Projekt „Hall360Tirol – eine virtuelle Zeitreise“ 2024

2024
Projekt 
„Hall360Tirol – eine virtuelle Zeitreise“

Archäologie, Ausgrabungen und spektakuläre Funde üben seit jeher eine Faszination auf die Öffentlichkeit aus. In exakter, mühevoller und langwieriger Arbeit werden Überreste der Vergangenheit freigelegt, dokumentiert und Funde geborgen und restauriert. Ein Großteil der Ausgrabungsplätze kann jedoch vielfach aus Kostengründen nicht dauerhaft erhalten bleiben, sondern muss nach Abschluss der Arbeiten aus konservatorischen oder Nutzungsüberlegungen wieder zugeschüttet werden oder modernen Bauvorhaben Platz machen. Allein die Dokumentation in Fachpublikationen, die zumeist auf ein abgegrenztes Fachpublikum beschränkt ist, bleibt davon übrig. Ausgewählte Funde werden zwar restauriert in Museen ausgestellt, eine für Besucher:innen klar ersichtliche Verbindung mit dem ursprünglichen Kontext ihrer Auffindung ist allerdings auch bei bestmöglicher Präsentation nur noch schwer gegeben.

Die Stadtarchäologie Hall i. T. hat daher 2014 den Stadtrundgang „Hall360Tirol – eine virtuelle Zeitreise“ entwickelt, der zeitgemäße innovative Entwicklungen nutzt. Grundsätzlich werden sphärische Projektionen von Rundumfotografien verwendet. Sie gestatten es, mittels eines internetfähigen Gerätes (Smartphone, Tablet, PC usw.), sich in diesem Bild zu bewegen und es näher zu erforschen. Durch Drehen und Zoomen entsteht ein gewisses Raumgefühl. Das Besondere an diesem System ist aber die Überblendung mit der Visualisierung aktueller Forschungsergebnisse. Das geschieht in Form von Aufnahmen, die z. B. während archäologischer Grabungen gemacht wurden oder von Gebäuderestaurierungen oder Rekonstruktionen von historischer Architektur. Über einen „Button“ wird das Bild am aktiven Standpunkt durch ein anderes ersetzt, das die entsprechenden Inhalte aufweist. Zusätzlich sind diese „Zeitsprünge“ mit schriftlicher und bildlicher Information verknüpft, die auf Wunsch eingeblendet werden kann.

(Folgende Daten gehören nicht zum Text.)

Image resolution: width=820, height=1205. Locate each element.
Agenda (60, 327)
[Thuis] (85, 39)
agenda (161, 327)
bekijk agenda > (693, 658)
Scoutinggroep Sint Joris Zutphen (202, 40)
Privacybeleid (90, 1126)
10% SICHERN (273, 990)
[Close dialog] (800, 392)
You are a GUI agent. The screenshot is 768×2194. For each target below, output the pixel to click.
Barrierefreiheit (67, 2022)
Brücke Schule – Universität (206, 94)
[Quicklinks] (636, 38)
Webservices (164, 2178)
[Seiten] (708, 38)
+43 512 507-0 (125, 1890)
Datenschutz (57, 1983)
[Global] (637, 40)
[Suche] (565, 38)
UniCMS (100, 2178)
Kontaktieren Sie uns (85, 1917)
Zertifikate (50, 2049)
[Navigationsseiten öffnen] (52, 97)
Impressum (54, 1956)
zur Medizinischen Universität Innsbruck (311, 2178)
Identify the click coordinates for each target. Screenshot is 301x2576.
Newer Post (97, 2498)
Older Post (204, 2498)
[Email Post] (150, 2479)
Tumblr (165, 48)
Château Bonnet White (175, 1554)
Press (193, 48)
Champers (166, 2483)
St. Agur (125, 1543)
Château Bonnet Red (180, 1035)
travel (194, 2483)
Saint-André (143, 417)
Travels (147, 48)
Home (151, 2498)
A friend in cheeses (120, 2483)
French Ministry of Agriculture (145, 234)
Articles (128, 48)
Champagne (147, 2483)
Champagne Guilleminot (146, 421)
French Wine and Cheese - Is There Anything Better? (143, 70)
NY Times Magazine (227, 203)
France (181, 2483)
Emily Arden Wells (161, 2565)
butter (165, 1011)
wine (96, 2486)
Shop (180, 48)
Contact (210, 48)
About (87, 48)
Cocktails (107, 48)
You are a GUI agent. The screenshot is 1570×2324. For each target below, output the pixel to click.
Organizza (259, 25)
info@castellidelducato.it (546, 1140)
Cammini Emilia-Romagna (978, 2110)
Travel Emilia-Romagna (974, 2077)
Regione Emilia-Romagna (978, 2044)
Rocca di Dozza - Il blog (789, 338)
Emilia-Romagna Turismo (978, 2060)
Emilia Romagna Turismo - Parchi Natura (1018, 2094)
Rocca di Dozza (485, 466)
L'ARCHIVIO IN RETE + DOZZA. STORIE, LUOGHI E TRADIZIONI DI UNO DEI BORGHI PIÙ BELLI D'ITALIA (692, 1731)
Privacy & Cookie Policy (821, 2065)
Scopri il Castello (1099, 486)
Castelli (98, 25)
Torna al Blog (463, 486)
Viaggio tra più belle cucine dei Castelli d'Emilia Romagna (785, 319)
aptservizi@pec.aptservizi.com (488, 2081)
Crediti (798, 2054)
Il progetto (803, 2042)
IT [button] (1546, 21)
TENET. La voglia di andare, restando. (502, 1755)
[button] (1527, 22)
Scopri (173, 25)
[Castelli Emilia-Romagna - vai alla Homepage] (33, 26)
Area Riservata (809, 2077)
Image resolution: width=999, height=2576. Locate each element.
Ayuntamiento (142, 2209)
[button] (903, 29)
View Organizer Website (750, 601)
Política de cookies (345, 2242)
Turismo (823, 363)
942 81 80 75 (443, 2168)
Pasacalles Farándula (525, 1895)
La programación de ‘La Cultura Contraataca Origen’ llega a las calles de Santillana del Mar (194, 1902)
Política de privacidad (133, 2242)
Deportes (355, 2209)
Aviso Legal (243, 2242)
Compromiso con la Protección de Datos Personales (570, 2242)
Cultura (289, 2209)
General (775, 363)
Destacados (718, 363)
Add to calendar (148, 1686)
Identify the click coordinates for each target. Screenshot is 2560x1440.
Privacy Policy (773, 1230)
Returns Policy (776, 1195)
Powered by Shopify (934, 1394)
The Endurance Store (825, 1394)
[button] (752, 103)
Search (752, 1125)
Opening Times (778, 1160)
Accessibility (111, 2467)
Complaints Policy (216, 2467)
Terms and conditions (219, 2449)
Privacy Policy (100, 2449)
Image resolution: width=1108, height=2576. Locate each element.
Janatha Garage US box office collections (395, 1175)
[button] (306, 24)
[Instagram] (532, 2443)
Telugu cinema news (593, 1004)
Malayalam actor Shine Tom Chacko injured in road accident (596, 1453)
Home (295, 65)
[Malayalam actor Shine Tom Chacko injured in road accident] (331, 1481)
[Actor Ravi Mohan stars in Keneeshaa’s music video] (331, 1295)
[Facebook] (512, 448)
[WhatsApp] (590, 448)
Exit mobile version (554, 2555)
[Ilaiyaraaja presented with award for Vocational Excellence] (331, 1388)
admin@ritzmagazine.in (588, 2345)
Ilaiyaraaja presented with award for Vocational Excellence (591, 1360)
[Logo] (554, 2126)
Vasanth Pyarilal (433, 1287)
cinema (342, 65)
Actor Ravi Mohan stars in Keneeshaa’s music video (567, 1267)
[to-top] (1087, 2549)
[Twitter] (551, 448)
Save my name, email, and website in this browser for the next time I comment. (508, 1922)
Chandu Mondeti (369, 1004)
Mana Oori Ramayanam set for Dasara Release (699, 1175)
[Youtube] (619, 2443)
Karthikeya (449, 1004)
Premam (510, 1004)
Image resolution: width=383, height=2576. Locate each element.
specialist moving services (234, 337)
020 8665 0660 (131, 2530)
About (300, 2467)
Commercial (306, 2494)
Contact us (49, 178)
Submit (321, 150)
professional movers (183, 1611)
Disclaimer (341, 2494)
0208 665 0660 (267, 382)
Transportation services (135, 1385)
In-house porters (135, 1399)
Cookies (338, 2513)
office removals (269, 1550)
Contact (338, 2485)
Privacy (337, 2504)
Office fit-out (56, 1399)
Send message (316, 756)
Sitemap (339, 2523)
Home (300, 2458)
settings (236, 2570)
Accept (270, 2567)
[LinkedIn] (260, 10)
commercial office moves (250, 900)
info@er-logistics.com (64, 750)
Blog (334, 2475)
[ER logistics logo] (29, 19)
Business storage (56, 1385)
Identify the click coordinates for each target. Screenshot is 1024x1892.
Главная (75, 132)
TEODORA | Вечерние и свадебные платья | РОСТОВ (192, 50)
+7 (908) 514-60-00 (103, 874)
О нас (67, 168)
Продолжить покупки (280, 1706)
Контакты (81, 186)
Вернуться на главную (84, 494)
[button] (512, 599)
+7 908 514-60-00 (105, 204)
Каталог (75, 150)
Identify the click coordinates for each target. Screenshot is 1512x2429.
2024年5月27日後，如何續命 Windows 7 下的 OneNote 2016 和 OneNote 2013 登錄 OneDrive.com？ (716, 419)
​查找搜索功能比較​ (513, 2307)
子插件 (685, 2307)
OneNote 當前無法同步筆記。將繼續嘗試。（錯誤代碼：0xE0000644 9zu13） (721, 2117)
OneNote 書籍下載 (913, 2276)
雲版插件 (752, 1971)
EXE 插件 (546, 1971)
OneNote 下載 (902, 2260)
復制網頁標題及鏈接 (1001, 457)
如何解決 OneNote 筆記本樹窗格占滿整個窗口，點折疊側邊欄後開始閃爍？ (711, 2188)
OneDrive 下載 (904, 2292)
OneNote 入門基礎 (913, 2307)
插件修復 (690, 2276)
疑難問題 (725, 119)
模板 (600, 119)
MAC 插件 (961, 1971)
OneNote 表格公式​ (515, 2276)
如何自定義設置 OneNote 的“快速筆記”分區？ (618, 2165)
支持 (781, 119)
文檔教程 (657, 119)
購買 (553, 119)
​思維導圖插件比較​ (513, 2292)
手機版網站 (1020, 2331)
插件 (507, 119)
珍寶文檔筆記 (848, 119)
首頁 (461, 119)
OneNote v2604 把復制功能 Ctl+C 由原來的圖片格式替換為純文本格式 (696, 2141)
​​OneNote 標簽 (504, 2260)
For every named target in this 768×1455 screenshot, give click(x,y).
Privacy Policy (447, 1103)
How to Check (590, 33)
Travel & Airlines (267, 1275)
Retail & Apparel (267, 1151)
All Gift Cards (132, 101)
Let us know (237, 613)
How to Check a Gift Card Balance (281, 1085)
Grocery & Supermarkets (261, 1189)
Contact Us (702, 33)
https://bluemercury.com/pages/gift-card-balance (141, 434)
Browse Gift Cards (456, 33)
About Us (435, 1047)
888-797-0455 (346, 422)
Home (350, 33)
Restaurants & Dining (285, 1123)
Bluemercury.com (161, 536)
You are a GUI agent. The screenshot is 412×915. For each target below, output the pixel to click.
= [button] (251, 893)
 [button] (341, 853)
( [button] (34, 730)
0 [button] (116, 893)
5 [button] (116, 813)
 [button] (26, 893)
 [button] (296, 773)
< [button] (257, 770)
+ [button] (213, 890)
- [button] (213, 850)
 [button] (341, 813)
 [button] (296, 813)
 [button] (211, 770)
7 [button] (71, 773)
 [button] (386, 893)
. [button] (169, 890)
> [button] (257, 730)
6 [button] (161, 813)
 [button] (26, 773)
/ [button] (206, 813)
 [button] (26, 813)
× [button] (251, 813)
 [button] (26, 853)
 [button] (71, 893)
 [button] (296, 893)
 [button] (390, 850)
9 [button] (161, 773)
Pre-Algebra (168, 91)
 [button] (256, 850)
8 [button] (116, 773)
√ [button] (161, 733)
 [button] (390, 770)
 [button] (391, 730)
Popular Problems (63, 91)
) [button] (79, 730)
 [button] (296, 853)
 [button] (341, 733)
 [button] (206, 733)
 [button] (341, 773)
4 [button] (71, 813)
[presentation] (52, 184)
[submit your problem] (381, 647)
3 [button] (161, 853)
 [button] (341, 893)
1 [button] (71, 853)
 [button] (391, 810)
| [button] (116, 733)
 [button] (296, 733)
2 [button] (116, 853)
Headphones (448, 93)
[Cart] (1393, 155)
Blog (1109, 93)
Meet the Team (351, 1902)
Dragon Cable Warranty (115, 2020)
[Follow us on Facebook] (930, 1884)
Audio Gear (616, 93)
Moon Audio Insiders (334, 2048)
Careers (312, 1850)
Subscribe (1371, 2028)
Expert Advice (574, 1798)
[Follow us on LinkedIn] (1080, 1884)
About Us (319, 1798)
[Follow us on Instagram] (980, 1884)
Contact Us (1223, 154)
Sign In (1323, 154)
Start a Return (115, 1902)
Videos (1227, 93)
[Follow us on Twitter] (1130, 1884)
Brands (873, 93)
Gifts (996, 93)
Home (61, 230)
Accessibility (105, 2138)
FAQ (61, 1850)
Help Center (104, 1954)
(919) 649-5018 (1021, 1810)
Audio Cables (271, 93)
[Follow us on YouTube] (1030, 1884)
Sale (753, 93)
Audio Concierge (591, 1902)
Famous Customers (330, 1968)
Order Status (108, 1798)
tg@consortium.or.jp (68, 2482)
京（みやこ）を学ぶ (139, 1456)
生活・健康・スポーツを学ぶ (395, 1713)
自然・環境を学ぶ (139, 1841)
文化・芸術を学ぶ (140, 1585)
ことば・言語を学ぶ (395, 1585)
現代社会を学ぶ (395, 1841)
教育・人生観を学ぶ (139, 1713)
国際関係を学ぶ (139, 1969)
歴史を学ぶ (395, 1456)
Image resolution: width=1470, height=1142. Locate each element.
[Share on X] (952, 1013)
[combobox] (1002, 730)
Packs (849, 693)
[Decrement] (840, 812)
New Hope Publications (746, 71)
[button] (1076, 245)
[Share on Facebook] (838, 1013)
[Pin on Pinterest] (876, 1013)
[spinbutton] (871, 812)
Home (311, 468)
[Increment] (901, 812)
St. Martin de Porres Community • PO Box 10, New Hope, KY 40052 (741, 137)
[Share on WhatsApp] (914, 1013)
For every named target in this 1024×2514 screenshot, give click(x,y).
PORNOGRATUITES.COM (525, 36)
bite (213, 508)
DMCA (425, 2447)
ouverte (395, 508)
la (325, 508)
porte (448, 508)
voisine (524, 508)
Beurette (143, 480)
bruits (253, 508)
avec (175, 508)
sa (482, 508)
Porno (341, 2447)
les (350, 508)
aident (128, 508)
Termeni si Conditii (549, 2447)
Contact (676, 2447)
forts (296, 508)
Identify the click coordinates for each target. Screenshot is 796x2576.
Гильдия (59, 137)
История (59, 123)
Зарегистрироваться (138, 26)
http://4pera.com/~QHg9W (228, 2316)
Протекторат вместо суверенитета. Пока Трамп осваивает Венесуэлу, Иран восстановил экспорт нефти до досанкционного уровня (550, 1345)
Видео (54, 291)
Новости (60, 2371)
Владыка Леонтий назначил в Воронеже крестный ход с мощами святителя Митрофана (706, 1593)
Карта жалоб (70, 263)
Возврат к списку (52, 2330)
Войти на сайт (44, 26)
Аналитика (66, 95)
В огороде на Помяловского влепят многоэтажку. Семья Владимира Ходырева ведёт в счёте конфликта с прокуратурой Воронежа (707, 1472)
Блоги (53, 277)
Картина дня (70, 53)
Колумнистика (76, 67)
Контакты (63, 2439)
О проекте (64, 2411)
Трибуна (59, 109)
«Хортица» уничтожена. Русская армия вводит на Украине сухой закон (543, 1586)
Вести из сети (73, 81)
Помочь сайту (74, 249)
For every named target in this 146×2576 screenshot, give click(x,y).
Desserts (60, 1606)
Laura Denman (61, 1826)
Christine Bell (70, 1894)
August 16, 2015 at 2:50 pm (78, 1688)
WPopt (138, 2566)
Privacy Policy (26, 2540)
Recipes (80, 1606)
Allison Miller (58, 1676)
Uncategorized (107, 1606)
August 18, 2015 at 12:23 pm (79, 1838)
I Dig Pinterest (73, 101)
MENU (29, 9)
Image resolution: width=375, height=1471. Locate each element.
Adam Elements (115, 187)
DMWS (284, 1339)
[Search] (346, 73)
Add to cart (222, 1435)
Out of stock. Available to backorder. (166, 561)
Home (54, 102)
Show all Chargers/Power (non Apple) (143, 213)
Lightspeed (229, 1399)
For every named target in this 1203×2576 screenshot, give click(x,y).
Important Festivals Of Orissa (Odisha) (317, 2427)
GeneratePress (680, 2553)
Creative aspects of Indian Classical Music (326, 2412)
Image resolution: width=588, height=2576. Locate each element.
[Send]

Manche Stationen besitzen mehrere Zeitsprünge. Dadurch erhalten die Betrachtenden zahlreiche Möglichkeiten, sich mit den historischen Inhalten zu beschäftigen. Bei vielen Geräten ist auch ein sogenannter Gyro-Effekt möglich. Wenn das Gerät bewegt wird, bewegt sich das Bild entsprechend mit. Der digitale archäologische Stadtrundgang durch Halls Vergangenheit ist für alle archäologisch, historisch, kulturell und kunstgeschichtlich Interessierten, sowohl für Erwachsene als auch für Kinder geeignet. Er kann individuell auf eigene Faust erkundet, aber auch auf Anfrage als geführter Rundgang z.B. für Schulklassen gebucht werden. Seit der Entwicklung wurden auch diverse Veranstaltungen genutzt, um das Projekt vorzustellen bzw. den Ausbau mit neuen Stationen zu präsentieren.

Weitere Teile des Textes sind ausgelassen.